## What to produce
Every line below that holds the word "width" must be listed.

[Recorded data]

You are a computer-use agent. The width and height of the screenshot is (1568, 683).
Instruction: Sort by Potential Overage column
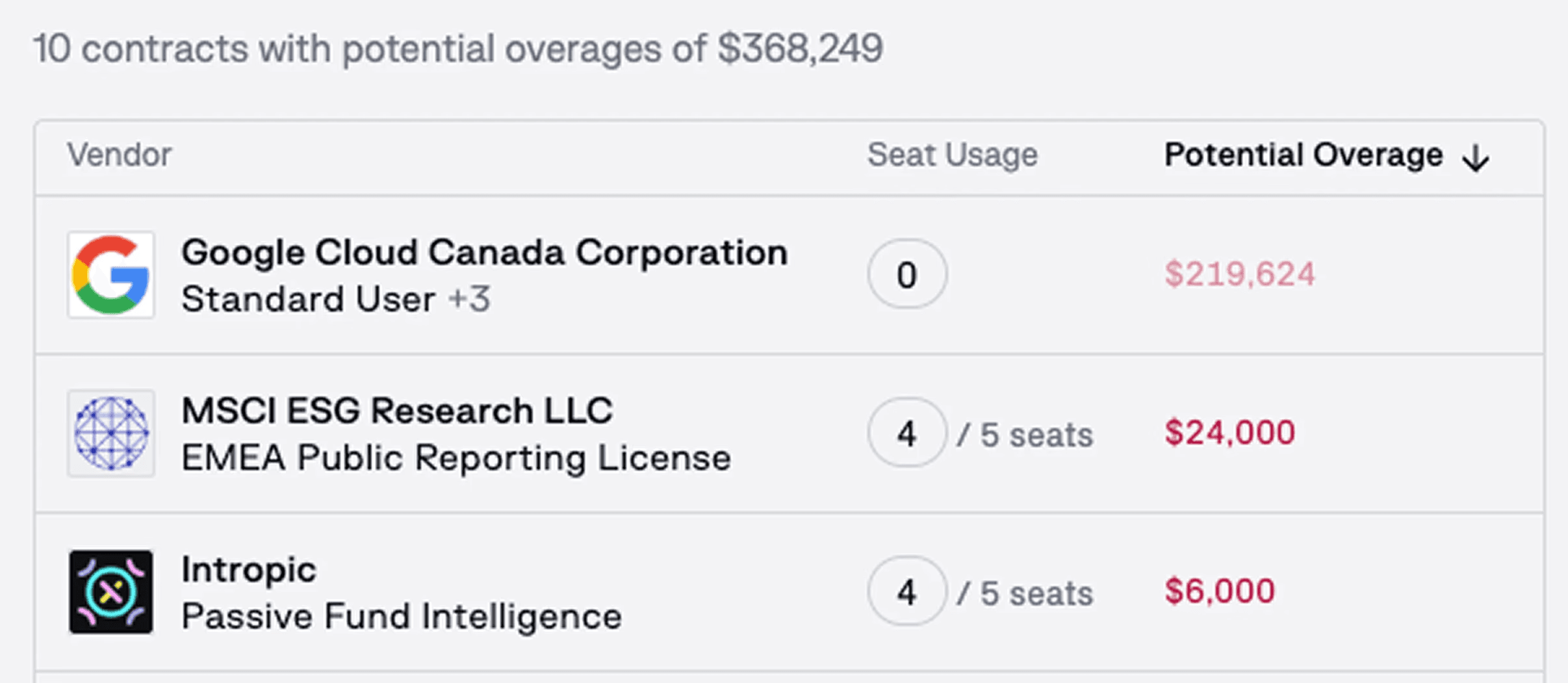click(1302, 155)
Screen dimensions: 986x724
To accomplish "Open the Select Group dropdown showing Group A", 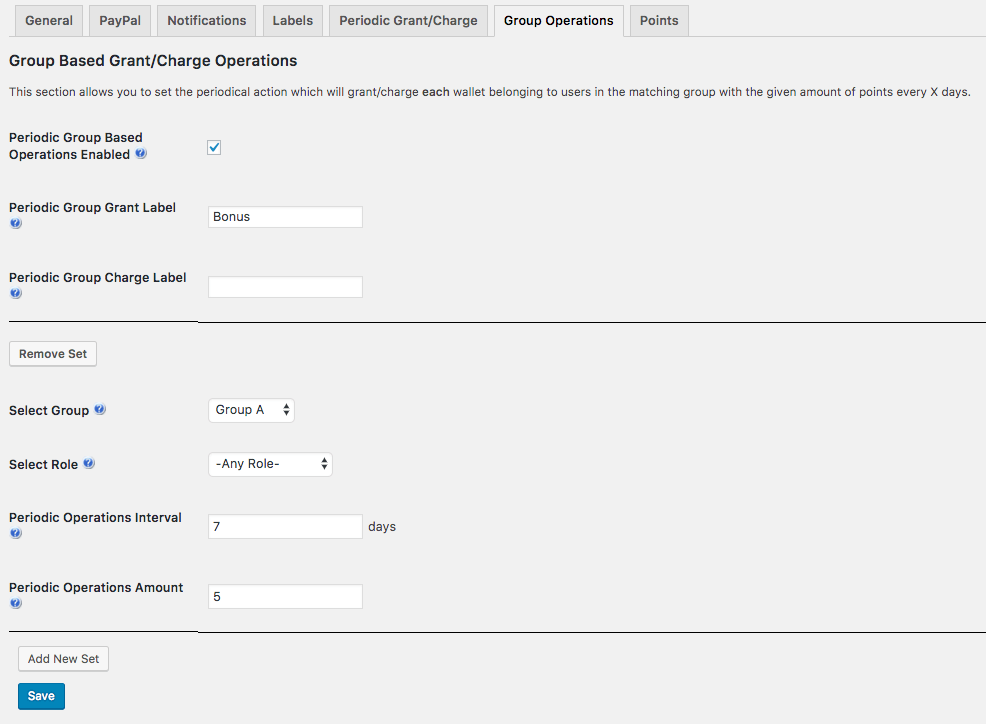I will click(251, 410).
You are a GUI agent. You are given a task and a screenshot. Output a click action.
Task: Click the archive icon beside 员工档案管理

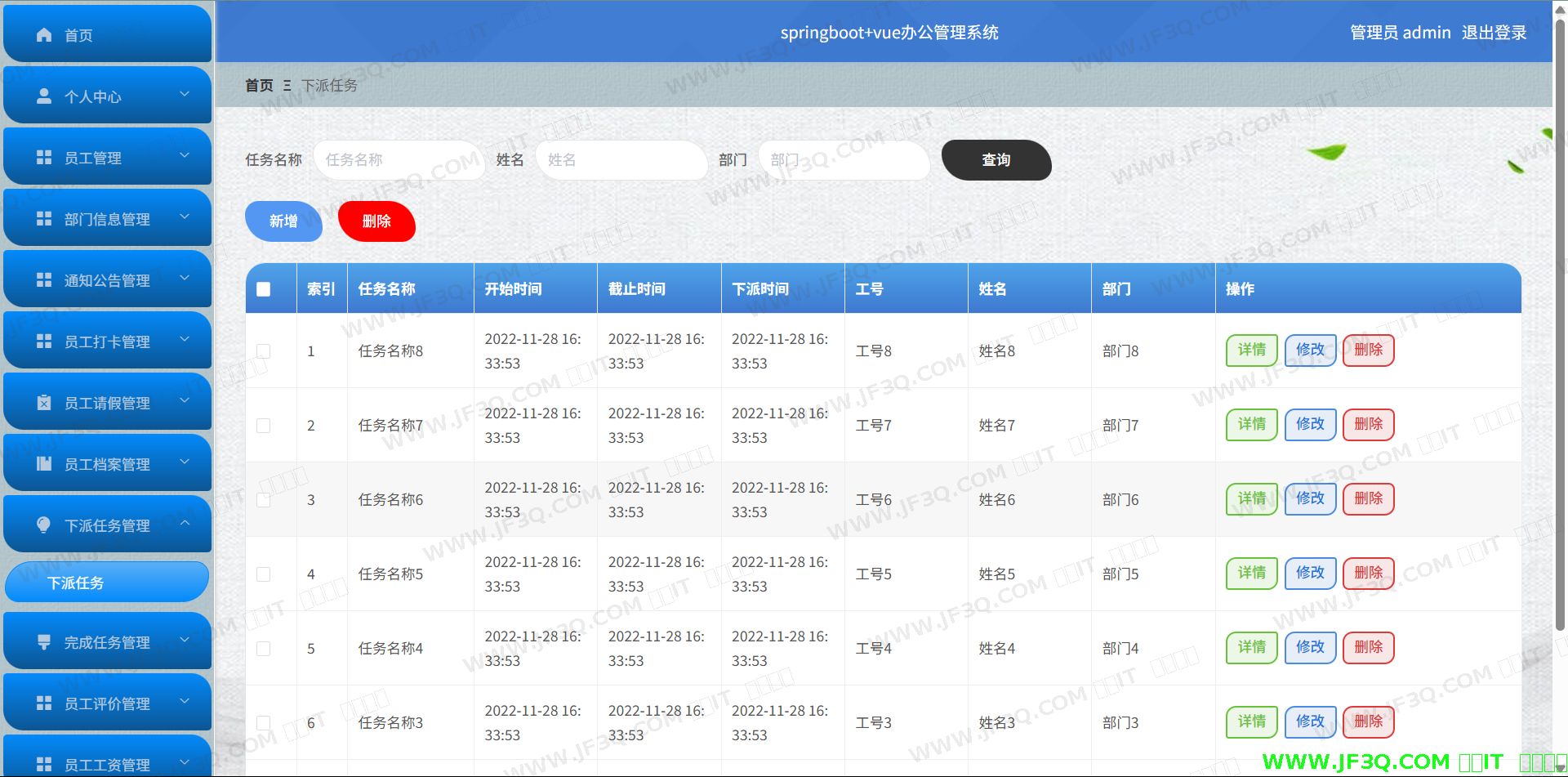coord(44,464)
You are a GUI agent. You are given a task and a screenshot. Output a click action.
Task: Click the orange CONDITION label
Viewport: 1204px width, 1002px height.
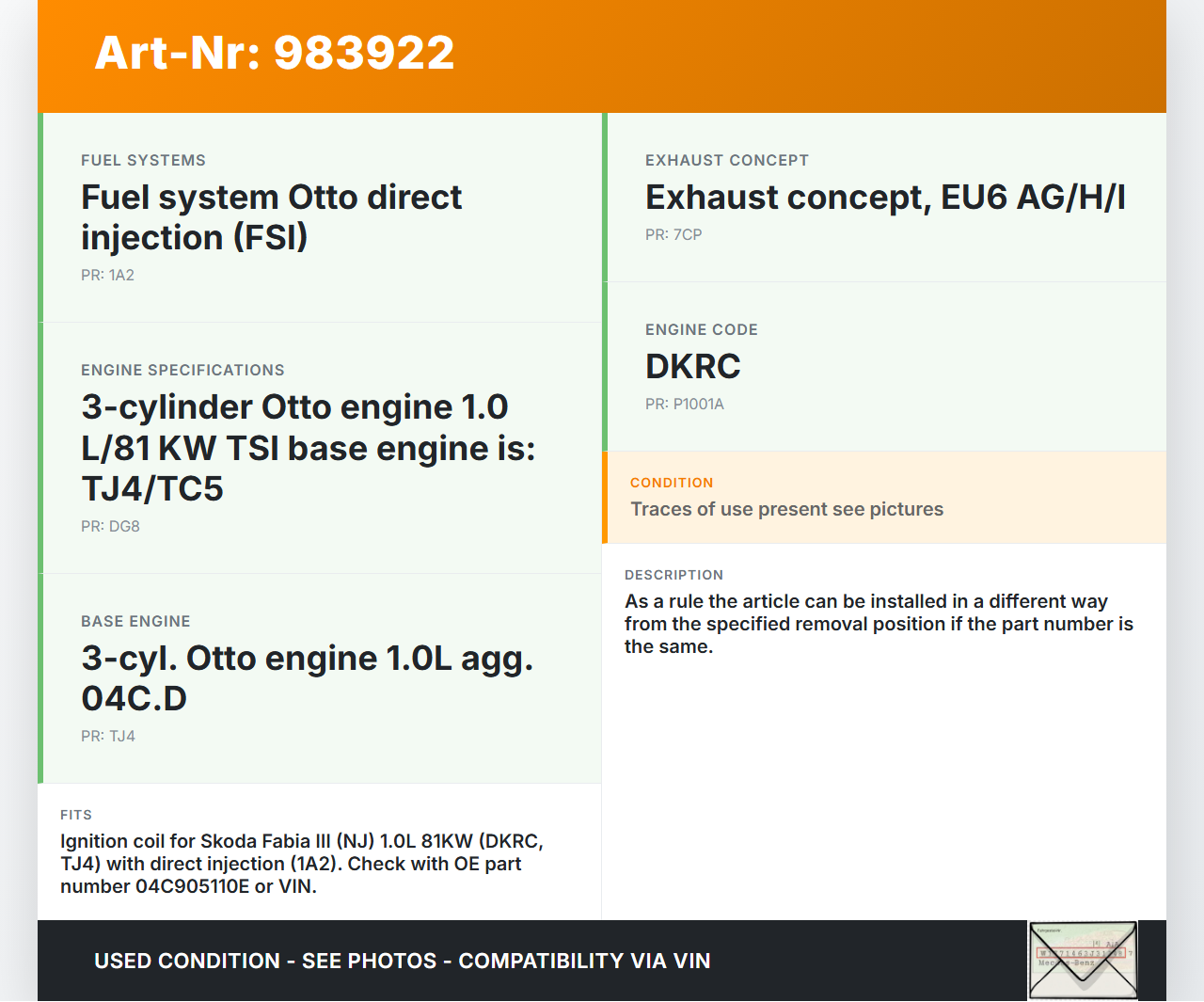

## Answer to the problem
You are a computer-use agent. The width and height of the screenshot is (1568, 683).
Viewport: 1204px width, 1002px height.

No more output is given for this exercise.